Either way, playing Words With Friends is like playing chess against your computer and tapping “undo” whenever you make a stupid move. To wit…

You can tell yourself you’re learning something new “everyday,” but those lessons aren’t seared into your brain as if you made the same stupid move in front of a human being who immediately burns you for it – and perhaps gloats afterward.

Words With Friends is bad enough for average folks. But for journalists, it’s worse.
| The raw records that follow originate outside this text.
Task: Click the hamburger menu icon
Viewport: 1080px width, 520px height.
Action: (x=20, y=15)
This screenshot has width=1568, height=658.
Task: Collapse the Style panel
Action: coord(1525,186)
Making enemies of Words With Friends

This is my 15th year advising college journalists, and I’ve seen many fail because they had skill but no spine. You can’t succeed in this field if you fear having to issue a correction every now and again.

Words With Friends teaches journalists nothing. Scrabble, on the other hand, teaches them nerve.

Like poker, you can bluff in Scrabble: Lay down a bunch of letters that don’t spell a real word, and your opponent can challenge you. If he’s right, you lose a turn. But if he’s wrong, he loses a turn. And you can’t use a dictionary or a smartphone until the challenge is issued. Till that moment, you’re on your own.

X marks the spot...I’m not the only journalist who values Scrabble over its diluted and distorted impersonator. Next weekend, SPJ South Florida hosts a free event called FWWF – short for F@%# Words With Friends.

If you’re in South Florida on Saturday afternoon, join them for Speed Team Scrabble, which pits two people at one tray, with a tight deadline of 30 seconds to lay down each word. SPJ will provide the Scrabble boards, referees, dictionaries, pizza, and craft beer. The winning duo receives a pair of $10 Amazon gift certificates.

Changing the world, one tile at a time

If you share SPJ South Florida’s outrage over the dumbing down of America’s word games, I implore you to sign our online petition demanding that Zygna, the creator of Words With Friends, allows players to butch up and…

    • set a time limit of 60 seconds to make a move.
    • disable the sissy function that reveals if you’re placing a real or fake word.
    • issue Scrabble-like challenges of real consequence.

Together, we can change the word...We just want the option to play like thinking adults. Let the mindless masses keep their computer-assisted amusement that requires all the brain calories of tic-tac-toe. But give us something that truly embraces the can-do spirit that made this country great.

George Washington didn’t have GPS when he crossed the Delaware. Lincoln didn’t have spell-check when he wrote the Gettysburg Address. Is it too much to ask for a little personal responsibility in our word games?